As the days count down to the start of the 2019 MLB season, what is there to get excited about when you talk about the Seattle Mariners? Unfortunately for me, not much.
General manager Jerry Dipoto retooled 90 percent of last year’s roster, and most all of the familiar faces have been traded or released. Gone from the roster are James Paxton, Robinson Cano, Nelson Cruz, Jean Segura and All-Star closer, Edwin Diaz. That is a lot of baseball talent playing elsewhere this season. How then are fans expected to get behind this team? “It’s a step backward in our journey for greatness,” we’re told. What the hell does that mean?

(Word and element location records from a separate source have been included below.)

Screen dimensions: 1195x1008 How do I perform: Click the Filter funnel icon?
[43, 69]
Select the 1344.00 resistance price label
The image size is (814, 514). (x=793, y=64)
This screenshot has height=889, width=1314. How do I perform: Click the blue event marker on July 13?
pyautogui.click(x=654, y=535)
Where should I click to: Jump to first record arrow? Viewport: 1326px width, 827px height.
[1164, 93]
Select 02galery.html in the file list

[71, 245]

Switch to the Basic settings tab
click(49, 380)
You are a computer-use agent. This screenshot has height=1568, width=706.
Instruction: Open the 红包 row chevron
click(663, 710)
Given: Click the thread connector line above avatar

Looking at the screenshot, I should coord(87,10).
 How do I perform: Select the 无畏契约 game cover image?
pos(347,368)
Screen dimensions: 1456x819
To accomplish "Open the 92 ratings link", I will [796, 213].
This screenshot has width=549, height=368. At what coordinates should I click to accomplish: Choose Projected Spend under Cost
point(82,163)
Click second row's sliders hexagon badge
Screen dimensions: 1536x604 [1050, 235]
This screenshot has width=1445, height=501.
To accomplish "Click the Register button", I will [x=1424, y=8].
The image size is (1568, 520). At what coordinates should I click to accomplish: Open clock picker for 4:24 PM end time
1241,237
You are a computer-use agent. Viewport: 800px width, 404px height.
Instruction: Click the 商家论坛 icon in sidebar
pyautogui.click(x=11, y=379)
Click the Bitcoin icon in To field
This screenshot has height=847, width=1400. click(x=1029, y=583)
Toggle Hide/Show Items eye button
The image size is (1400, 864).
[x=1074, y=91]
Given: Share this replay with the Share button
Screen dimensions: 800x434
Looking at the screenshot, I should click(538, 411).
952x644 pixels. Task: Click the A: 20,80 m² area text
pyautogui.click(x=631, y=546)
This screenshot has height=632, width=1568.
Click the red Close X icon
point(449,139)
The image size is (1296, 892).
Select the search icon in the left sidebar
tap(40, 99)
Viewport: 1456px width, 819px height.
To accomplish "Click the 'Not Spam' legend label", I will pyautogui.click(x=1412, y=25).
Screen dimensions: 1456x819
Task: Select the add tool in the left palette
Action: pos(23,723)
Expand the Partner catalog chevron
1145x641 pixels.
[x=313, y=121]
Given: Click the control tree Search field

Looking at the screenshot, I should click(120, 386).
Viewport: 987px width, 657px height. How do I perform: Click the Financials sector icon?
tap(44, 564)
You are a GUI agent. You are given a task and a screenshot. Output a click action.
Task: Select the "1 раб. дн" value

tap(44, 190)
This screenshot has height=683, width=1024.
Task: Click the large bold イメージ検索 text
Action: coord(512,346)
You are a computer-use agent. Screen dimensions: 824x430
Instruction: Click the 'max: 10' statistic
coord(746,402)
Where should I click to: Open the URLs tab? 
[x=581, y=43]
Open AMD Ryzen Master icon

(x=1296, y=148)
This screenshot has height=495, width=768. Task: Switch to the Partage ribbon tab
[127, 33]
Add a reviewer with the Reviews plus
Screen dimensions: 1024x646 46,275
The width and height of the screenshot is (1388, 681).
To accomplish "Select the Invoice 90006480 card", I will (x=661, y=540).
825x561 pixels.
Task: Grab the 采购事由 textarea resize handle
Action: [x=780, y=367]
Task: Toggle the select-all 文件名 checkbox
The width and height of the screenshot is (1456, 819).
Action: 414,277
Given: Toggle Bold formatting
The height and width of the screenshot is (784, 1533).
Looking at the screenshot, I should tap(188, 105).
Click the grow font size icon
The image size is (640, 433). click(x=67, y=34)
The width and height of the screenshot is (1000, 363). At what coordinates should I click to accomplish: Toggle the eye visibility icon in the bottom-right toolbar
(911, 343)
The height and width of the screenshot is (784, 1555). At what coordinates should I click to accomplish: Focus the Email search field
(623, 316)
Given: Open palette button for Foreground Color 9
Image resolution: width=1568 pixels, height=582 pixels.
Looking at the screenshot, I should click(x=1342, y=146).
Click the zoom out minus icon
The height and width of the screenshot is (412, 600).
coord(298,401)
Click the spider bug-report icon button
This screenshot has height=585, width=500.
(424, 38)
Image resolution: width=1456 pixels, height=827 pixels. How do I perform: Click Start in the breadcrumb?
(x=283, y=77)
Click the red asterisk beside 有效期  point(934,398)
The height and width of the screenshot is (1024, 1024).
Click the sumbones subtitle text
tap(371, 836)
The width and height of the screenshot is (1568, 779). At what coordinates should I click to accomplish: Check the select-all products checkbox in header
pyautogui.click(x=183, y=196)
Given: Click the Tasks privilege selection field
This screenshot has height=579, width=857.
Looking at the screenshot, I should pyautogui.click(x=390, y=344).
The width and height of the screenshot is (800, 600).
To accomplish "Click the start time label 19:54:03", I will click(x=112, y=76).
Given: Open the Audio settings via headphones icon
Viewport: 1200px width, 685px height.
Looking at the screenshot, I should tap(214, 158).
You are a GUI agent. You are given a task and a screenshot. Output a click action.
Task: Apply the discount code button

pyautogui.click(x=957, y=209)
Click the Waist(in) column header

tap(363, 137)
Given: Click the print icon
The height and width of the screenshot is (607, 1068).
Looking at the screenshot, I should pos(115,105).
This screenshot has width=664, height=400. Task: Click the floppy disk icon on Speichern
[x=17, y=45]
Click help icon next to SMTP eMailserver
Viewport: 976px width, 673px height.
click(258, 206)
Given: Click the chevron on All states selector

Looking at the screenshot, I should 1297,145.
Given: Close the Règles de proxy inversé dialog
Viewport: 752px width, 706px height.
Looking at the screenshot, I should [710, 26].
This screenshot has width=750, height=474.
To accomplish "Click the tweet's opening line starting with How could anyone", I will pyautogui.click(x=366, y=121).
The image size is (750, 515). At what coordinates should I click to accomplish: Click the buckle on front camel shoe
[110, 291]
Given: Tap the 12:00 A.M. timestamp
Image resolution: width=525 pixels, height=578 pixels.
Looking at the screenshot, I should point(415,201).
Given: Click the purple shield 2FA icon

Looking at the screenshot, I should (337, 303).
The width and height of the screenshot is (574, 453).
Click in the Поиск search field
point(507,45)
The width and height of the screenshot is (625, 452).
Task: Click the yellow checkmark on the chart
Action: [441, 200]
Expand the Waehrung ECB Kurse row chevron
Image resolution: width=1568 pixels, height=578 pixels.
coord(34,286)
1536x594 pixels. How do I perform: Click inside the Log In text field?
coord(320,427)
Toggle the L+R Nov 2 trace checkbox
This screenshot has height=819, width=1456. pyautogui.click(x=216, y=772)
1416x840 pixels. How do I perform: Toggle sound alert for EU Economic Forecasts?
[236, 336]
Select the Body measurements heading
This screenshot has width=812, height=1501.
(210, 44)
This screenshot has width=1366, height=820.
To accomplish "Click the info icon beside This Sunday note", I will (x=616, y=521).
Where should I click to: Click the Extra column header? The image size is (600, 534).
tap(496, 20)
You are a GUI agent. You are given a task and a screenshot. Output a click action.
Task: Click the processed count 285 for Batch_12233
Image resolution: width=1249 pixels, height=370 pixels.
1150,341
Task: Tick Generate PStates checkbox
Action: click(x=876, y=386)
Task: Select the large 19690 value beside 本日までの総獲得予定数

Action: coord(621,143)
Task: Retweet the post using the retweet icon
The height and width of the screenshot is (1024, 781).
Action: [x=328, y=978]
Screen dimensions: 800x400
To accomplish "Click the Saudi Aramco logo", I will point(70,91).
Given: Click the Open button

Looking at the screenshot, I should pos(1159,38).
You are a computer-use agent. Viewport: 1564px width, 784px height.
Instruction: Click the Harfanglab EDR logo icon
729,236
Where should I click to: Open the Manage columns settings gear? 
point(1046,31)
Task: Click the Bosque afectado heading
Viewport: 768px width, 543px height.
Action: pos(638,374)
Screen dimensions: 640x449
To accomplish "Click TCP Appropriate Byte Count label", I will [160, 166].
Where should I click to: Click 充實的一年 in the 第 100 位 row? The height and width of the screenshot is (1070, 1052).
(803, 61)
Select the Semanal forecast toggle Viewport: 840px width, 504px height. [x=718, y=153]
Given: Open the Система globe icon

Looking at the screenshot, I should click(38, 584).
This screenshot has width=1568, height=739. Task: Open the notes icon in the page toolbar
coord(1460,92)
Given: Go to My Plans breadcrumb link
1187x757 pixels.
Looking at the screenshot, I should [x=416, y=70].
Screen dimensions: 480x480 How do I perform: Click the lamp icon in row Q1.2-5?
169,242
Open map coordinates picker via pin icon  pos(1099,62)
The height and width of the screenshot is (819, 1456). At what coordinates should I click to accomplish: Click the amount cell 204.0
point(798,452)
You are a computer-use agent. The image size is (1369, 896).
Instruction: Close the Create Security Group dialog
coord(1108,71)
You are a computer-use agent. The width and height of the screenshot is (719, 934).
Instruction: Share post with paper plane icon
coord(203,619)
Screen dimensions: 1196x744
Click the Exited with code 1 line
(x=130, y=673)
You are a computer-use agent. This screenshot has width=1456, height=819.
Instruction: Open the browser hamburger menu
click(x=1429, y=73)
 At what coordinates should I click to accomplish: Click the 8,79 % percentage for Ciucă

I guess the lack of success calls for drastic measures apparently. But did every watchable player need to disappear? Give the fans at least a little something to watch while this experiment unfolds. Good luck selling tickets this year. This could be a truly embarrassing season attendance-wise. A rainy Tuesday night in June when this no-name team is already smelling Houston’s dust doesn’t really translate into big crowds. That is a lot of bobblehead dolls to sell to fill seats.
If you listen to the team, fans should be excited about the new and improved bodies that Felix Hernandez, Dee Gordon, and Kyle Seager bring to Arizona for the preseason. Haven’t we heard that before? They’re eating better, lost weight, gained muscle, and are actually healthy. This will finally be their season. Really?
Seager and Hernandez are coming off their worst seasons ever. Hernandez had an 8-14 record with a 5.55 earned run average and got demoted to the bullpen midseason. He is just 24-27 over the past three seasons as fans have watched him steadily decline from his all-star status when he earned the nickname The King. For the second straight spring training he arrived “in the best shape of [his]career.” Having traded most all of the starting pitching talent from last season, the M’s are forced to roll out a 32-year-old pitcher and his $27 million contract. Does that get you pumped?
Kyle Seager would have been benched by most teams last season as he continued his downward career spiral. He had a .221 average with 22 home runs and a .273 on-base percentage, by far the worst season of his career. He battled toe and back issues all season and was a liability on defense with 14 errors (50 in the last three seasons).
After an offseason of eating right, losing weight, and gaining muscle, Seager is now supposed to excite us as the starting 3rd basemen again? I think his $19 million salary has more to do with his spot in the lineup than his new body. Fans have been waiting to witness a breakout season and to see him live up to expectations. At 31 and in a three-season statistical decline, Seager is virtually doomed.
Dee Gordon was Mr. Utility in 2018, bouncing around second base, center field, and even shortstop. We’re now told his decline was due to feet and toe issues that never healed during the season. He couldn’t run properly, and it affected his fielding and especially his swing at the plate. He had a career-low season, batting .268 with a .288 OBP and stealing just 30 bases.
Do you see the pattern here? It just doesn’t generate much room for enthusiasm.
If those three can indeed stay healthy and drastically improve their poor performances from last year, there may be a glimmer of hope, however. There are tons of question marks about most all the young players making up this year’s roster. But hopes are high for the likes of Mitch Haniger, pitcher Marco Gonzales, and the team’s no. 1 prospect, Justus Sheffield.
The optimist in me hopes this “retooling” year will generate some flashes of excitement. But the pessimist in me is so jaded from the past 18 years of getting kicked in the stomach repeatedly, that everything points to a very unfulfilling season. AGAIN.